[Pixel coordinate grounding data]
◇ ◇ ◇ ◇ ◇

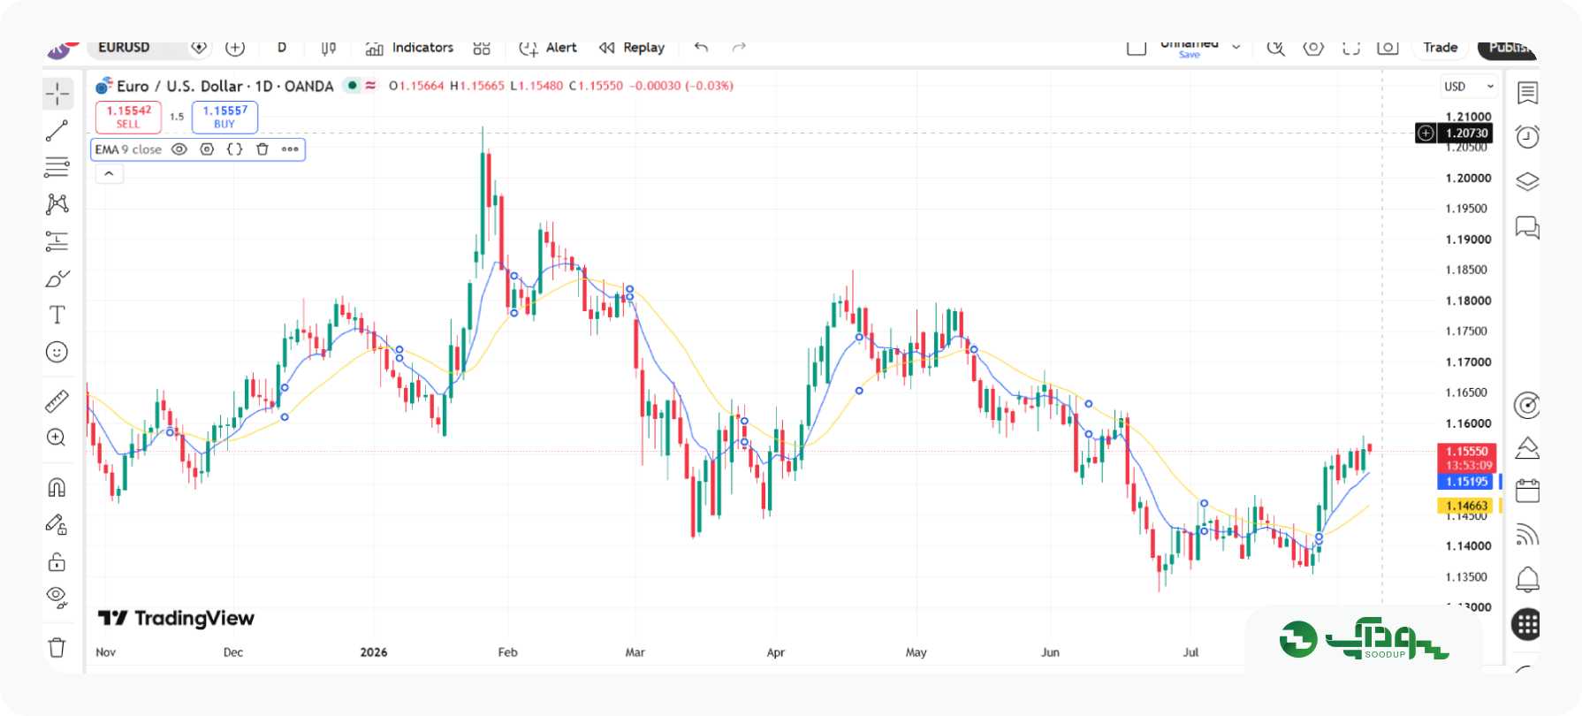Open the Alerts clock panel icon
The image size is (1582, 716).
point(1527,137)
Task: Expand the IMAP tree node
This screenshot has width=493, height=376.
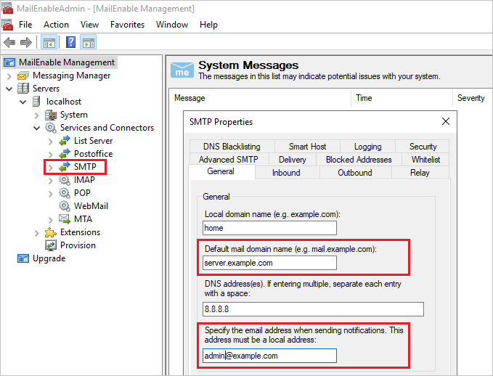Action: [50, 180]
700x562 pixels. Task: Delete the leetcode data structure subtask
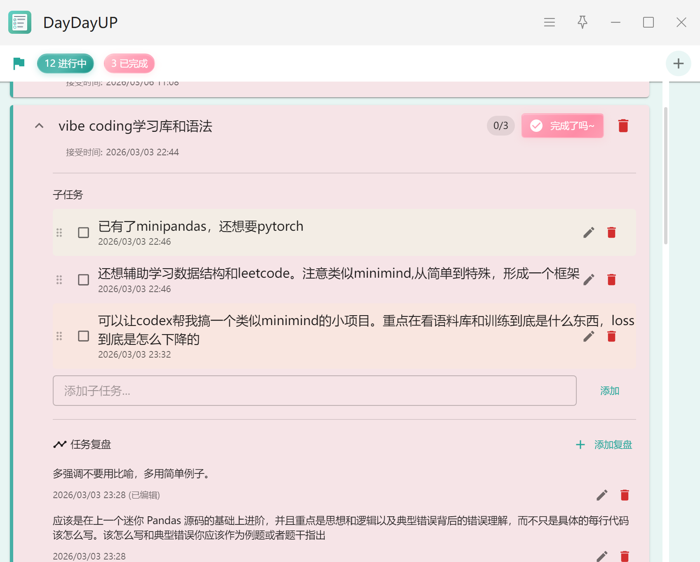(611, 280)
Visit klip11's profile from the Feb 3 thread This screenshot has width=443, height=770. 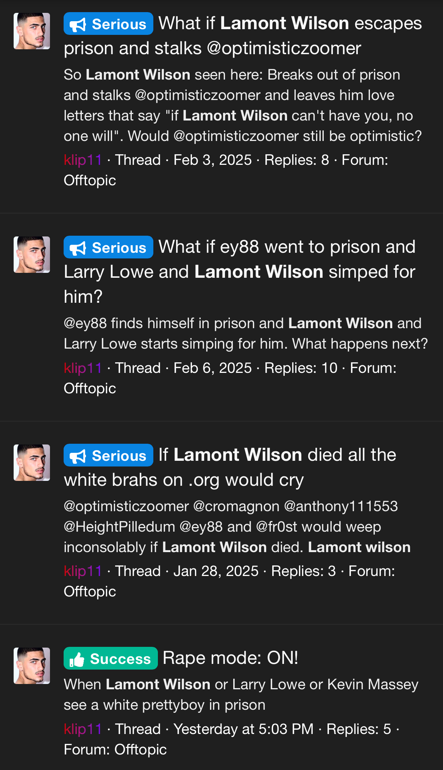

◇ ◇ ◇ ◇ ◇

● Aim of the task: Give an exact copy of the line containing "700x562 pixels. Task: Delete" and every line after it through the end of the entries. Pictures are to be dropped.

● Your solution:
700x562 pixels. Task: Delete the leetcode data structure subtask
(611, 280)
Visit klip11's profile from the Feb 3 thread This screenshot has width=443, height=770. 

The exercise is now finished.